Clayton exprimió limón sobre la patata con mantequilla y curry para que no resultase tan grasienta y cogió un poco con el pan, se la metió como pudo en la boca y se tomó su tiempo para limpiarse.

—¿Asistió Sharmila a la reunión con Anwar Masood?

—No, no, señor. La señora Sharmila no estaba en casa. Solo señor Frank y Anwar Masood y ninguno más.

Clayton sonrió porque le hacía gracia la curiosa forma en la que Gagan hablaba su idioma.

—¿Escuchaste algo de lo que decían?

—Oh, sí, señor Roger. Señor Frank me dice que hago aperitivos pero no cerdo. Yo hago croquetas de ternera, tartaleta de pescado…

—Vale, Gagan, solo cuéntame lo que dijeron.

—Señor Frank dice a Anwar Masood que ir a Pakistán para hablar con amigo de Karachi.

—¿Su amigo?

—Eso dice. Amigo de Karachi. No dicen nombre de amigo porque ya lo conocen.

—¿Seguro que no dijeron ningún nombre? Él tiene muchos amigos en Karachi.

—Ahora, estoy pensando. —Gagan se calló y pensó—. Fue noche muy larga, muchas partes, y yo voy y vengo.

—No hay prisa.

—Sí, sí, una vez dicen señor Iqbal. Sí, amigo es señor Iqbal.

—Muy bien —le alentó Clayton—. ¿Y de qué tenía que hablar Anwar Masood con el señor Iqbal?

—Algo sobre señorita Alyshia. Yo no entiendo muy bien. No hablaban muy normalmente y yo voy y vengo. Yo pienso que ella no está muy contenta después de dejar Mumbai.

—Es importante que me cuentes lo que oíste, aunque no lo entendieras.

—Ellos conversación muy larga y yo hago empanadillas de ternera. Ahora hablan de señorita Alyshia. Ahora vuelvo con empanadillas de ternera y ellos hablan sobre Deepak Mistry.

—¿Quién es Deepak Mistry?

—Es muy cerca a señor Frank. Yo dejo empanadillas de ternera en mesa y señor Frank dice: «Haz tartaletas de pescado para señor Masood». Así que tengo que volver corriendo a cocina.

—¿Qué oíste cuando volviste con las tartaletas de pescado? —Clayton se había dado cuenta de que Gagan tenía la velada estructurada en fases culinarias.

—Anwar Masood de pie para marchar y señor Frank dice: «Debes probar tartaletas de pescado de Gagan. Nadie hace tan ricas. Ni en Goa». Anwar Masood prueba una y alaba muchas veces. Señor Frank dice que dejar platos y yo salgo. Yo cerrando la puerta y señor Frank dice: «Tienes que encontrar Deepak». Y yo escucho porque el señor Deepak me cae bien y siento pena que es desaparecido.

—¿Y qué oíste?

—Anwar Masood responde que él no encuentra señor Deepak. Que señor Deepak no es en Mumbai, no es en Bangalore.

—¿Cuánto tiempo estuvo Anwar Masood en casa?

—Se marcha al rato. Quizás está dos horas.

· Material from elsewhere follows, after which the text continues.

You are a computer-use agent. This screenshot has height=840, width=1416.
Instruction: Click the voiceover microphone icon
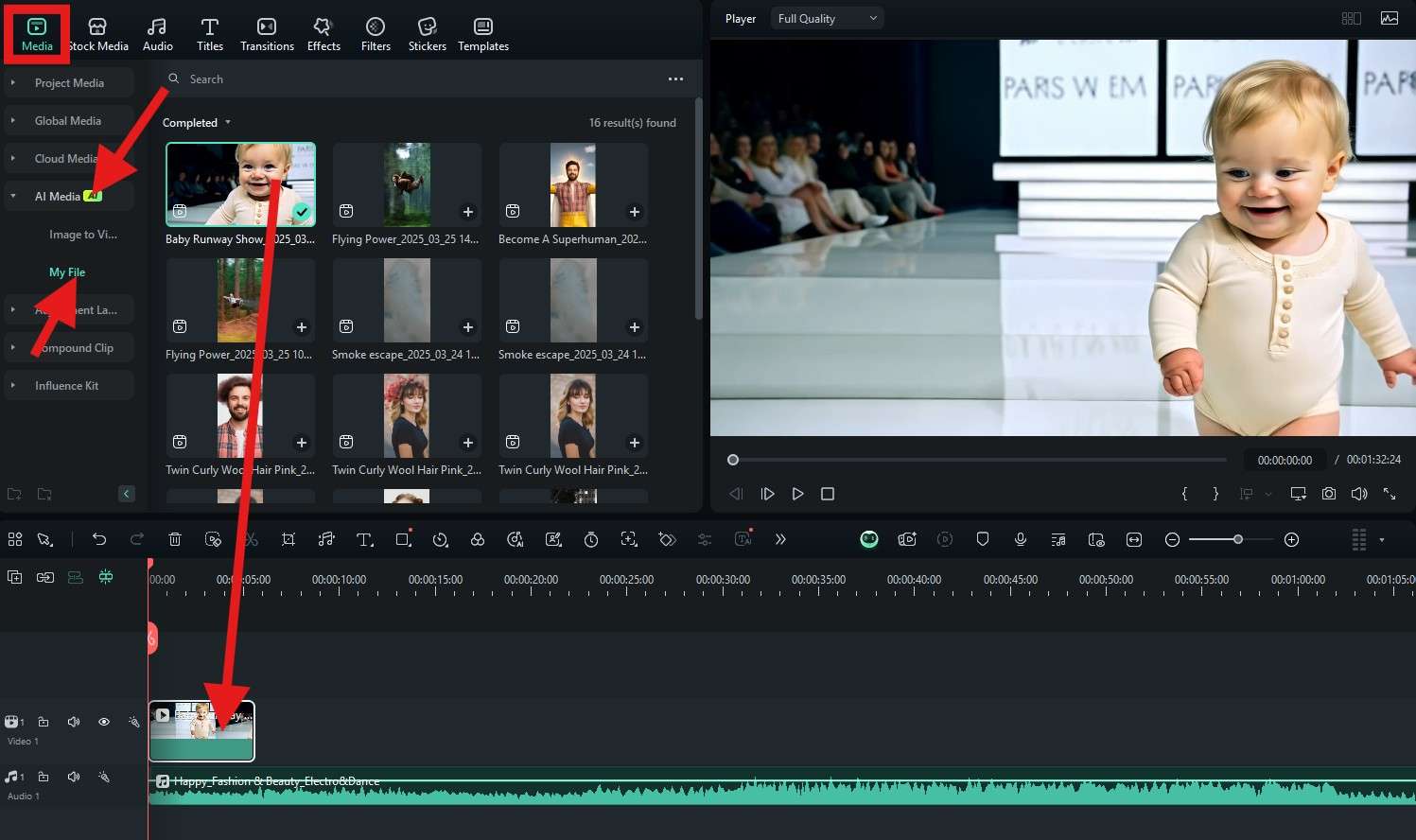pos(1021,539)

Se terminaron los pav bhajis y caminaron por la playa en dirección a las luces de los puestos de comida. Clayton se compró una gola helada y de un rojo brillante con la esperanza de que le limpiase el paladar sin que llegara a producirle diarrea.

Mientras volvía a la ciudad llamó al investigador del consulado, que estaba todavía en la oficina.

—Cuéntame todo lo que sepas de un gánster llamado Anwar Masood, de un amigo pakistaní que Frank D’Cruz tiene en Karachi y que se apellida Iqbal (yo diría que se trata del teniente general Abdel Iqbal), y de un empleado de Konkan Hills Securities llamado Deepak Mistry. Y, si puedes, entérate de si el tal Mistry está en el país.